## Cose da fare
[1] Nel brano sulla poesia, a causa della pressione di tutto ciò che vuole farsi leggere, che cosa è diventata la poesia oggi?
[2] Per favore, spiega in una o due frasi perché, secondo il brano sulla poesia, chi scrive dice di non sapere più nulla dei poeti.
[3] Ricopia dal brano sulla poesia il passo che comincia con le parole "La farsa delle" e termina dopo "a un testo.".

## Brano fornito
⟨

La farsa delle nostre credenze delle nostre credenziali
(Amelia Rosselli)
Io non so niente della buona poesia e non so più nulla dei poeti, perché non riesco più a starci dietro, perché per giudicare bisognerebbe perlomeno conoscere. Ma in questa espansione infinita della necessità di parola emergono solo atteggiamenti che si possono in maniera raffazzonata associare a un testo.
Ho sempre pensato che anche se non si era poeti una cazzata scritta bene poteva anche capitare, e allora chiedimi come riconosco un poeta, perché della poesia oggi non è rimasto quasi niente.
Il problema del riconoscimento è troppo connesso alla forte pressione di tutto ciò che vuole farsi leggere, al punto che la poesia oggi è solo avvenimento senza conseguenze. Credo ci sia una fortissima responsabilità culturale in quello che ha per decenni permesso il fatto che la spinta dell’antipoetico facesse credere che tutto avrebbe potuto essere poesia. In questa spinta alla negazione, in cui è stato trascinato tutto il mondo dell’arte, si è preteso di trasformare tutto in estasi estetica, incrementando una conseguenza di eccesso di vanità. Come tutte le altre cose, il gusto è diventato un’escrescenza, effetto di un proliferare di generi che caratterizzavano l’impoetico e allontanavano il lettore che smarriva per strada gli strumenti di giudizio, se di giudizio è sensato parlare, per orientarsi.

⟩

## Dati archiviati
⟨

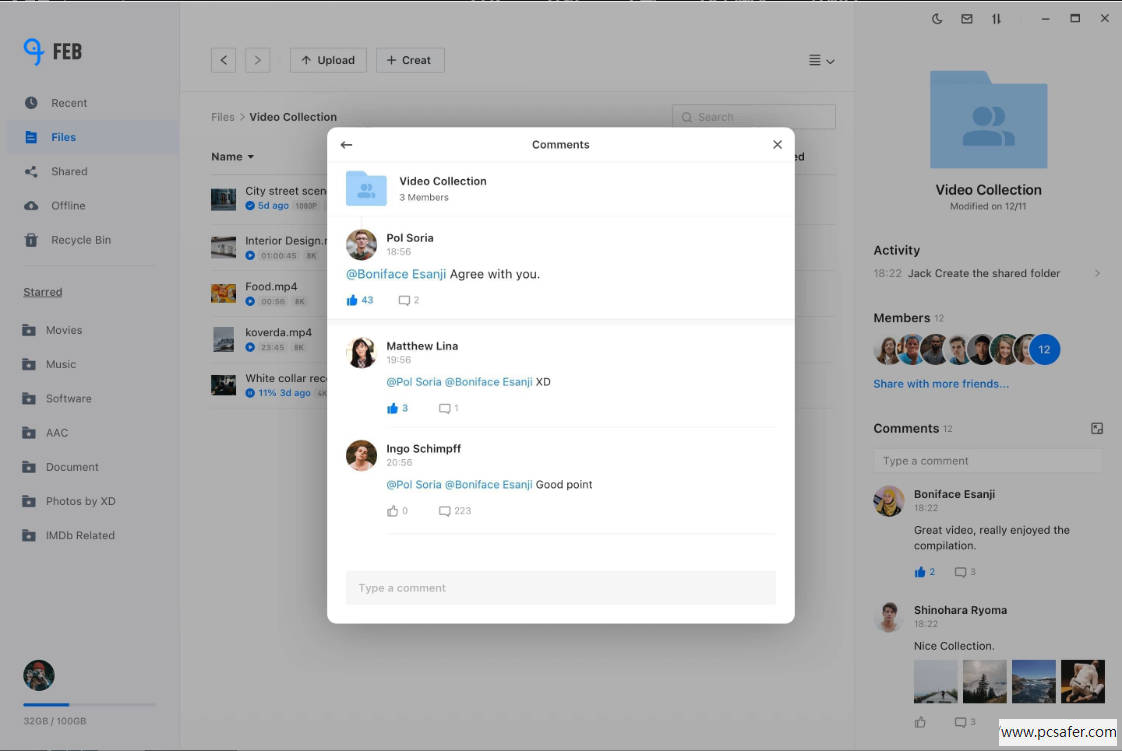
Task: Open the Photos by XD starred folder
Action: 80,501
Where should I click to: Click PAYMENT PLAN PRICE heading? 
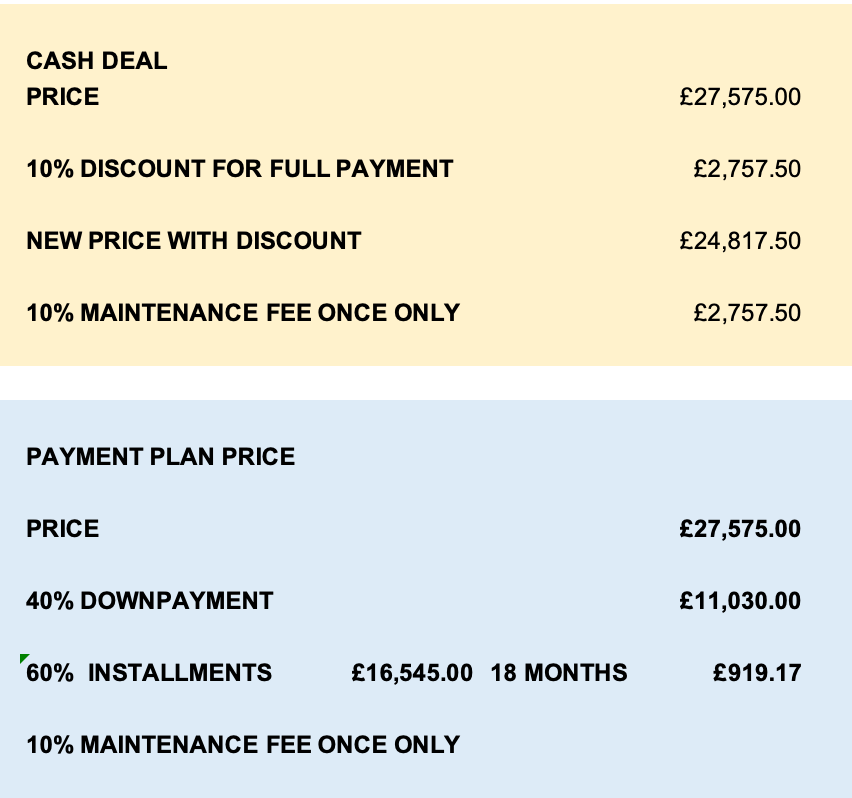[x=161, y=457]
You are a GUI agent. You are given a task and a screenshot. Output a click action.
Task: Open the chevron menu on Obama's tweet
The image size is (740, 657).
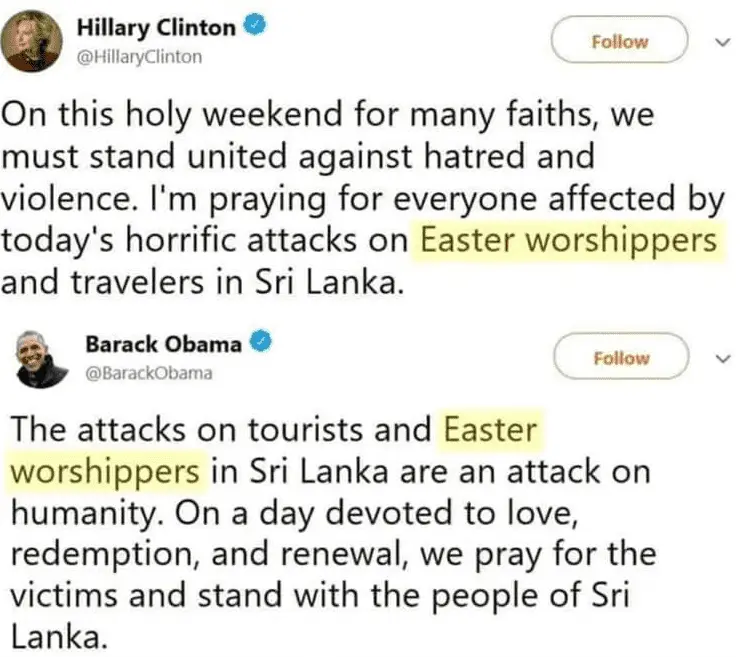pyautogui.click(x=724, y=358)
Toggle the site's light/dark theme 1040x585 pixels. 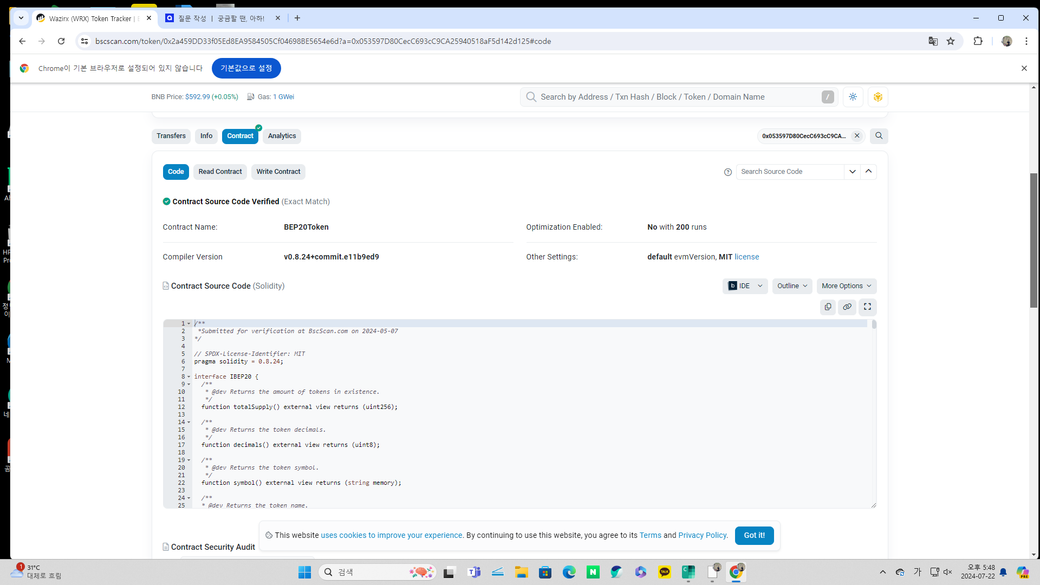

⟩

## Risposte
[1] È solo avvenimento senza conseguenze.

[2] Chi scrive non riesce più a stare dietro ai poeti. Inoltre, per giudicare bisognerebbe almeno conoscere.

[3]
La farsa delle nostre credenze delle nostre credenziali
(Amelia Rosselli)
Io non so niente della buona poesia e non so più nulla dei poeti, perché non riesco più a starci dietro, perché per giudicare bisognerebbe perlomeno conoscere. Ma in questa espansione infinita della necessità di parola emergono solo atteggiamenti che si possono in maniera raffazzonata associare a un testo.